Requirement.
Transcribe the passage from the commentary on H-1B visas and American tech workers, everything from "One way to reform" down to "issued by salary.".

Text shown.
+++++

Most of the immigration talk over the last week has been about Pres. Trump's "border wall". Meanwhile, Congress continues to consider increases in H-2B visas for low-skilled foreign workers, and tens of thousands of American tech workers continue to suffer from flatlined wages and fewer job opportunities. Building the wall may have been Trump's most famous campaign pledge, but he also pledged to protect American workers from foreign worker competition.

Last week's "Buy American, Hire American" Executive Order takes a strong first step at addressing the H-1B issue. The April 18 order calls on the Departments of State, Justice, Labor, and Homeland Security to examine ways to replace the current lottery system in awarding H-1B visas with a process that awards visas to more-qualified or higher paid foreign workers.

The FY2018 H-1B filing process began a few weeks ago and has already closed after the government received 199,000 applications. There's not much the Trump administration can do in determining the next crop of H-1B workers, but it should get something in place before the FY2019 filing process begins next spring.

Congress has given the executive branch authority to determine how nonimmigrant visas, including H-1Bs, are issued, particularly when the number of applications exceeds the annual caps. The current lottery process for the issuance of H-1B visas is currently defined by federal regulation. So it's well within the Trump administration's authority to change the current process to better serve American workers.

Barack Obama used the rule-making process to expand the pool of higher-skilled foreign workers. It would be perfectly reasonable for the Trump administration to use the same rule-making process to shrink the pool and reprioritize the way foreign worker visas are awarded.

One way to reform the H-1B program is to award visas to the highest salaries first. This proposal has the support of advocates looking to lessen the harm on American tech workers, and even has some support in Congress. In the 114th Congress, Sen. Bill Nelson (D-Fla.) introduced S. 2365, along with now-Attorney General Jeff Sessions, that would not only reduce the H-1B annual cap, but also require the visas to be issued by salary.

H-1B visas aren't the only issue, however. The Optional Training Program, or OPT, allows foreign students who graduate from U.S. colleges or universities with a degree in a STEM field to work for up to 24 months after graduation. The goal of the program was to provide foreign students with work skills that they can then bring back to their home countries. But, instead, OPT is used by employers as a bridge to the H-1B visa program and a way to drive down wages and discriminate against older tech workers.

+++++

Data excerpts
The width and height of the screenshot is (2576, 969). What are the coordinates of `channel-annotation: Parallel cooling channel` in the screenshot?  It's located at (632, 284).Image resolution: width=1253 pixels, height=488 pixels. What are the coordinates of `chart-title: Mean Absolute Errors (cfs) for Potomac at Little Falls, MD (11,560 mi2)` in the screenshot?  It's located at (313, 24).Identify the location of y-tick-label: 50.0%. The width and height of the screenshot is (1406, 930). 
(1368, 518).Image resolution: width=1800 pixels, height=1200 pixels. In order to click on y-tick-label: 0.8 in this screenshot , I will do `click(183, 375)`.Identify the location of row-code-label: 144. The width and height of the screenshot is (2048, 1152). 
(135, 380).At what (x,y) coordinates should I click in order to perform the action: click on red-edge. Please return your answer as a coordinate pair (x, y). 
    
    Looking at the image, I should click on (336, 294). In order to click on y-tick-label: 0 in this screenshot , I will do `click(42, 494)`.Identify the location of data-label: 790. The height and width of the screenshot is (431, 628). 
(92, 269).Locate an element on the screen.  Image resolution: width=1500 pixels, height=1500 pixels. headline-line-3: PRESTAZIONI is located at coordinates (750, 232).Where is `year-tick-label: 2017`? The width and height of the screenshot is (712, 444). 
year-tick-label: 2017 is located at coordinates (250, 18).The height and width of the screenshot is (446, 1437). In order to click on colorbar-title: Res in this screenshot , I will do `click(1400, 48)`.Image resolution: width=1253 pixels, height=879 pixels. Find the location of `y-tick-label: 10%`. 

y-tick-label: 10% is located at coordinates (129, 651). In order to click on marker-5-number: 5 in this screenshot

+++++

Exercise result.
One way to reform the H-1B program is to award visas to the highest salaries first. This proposal has the support of advocates looking to lessen the harm on American tech workers, and even has some support in Congress. In the 114th Congress, Sen. Bill Nelson (D-Fla.) introduced S. 2365, along with now-Attorney General Jeff Sessions, that would not only reduce the H-1B annual cap, but also require the visas to be issued by salary.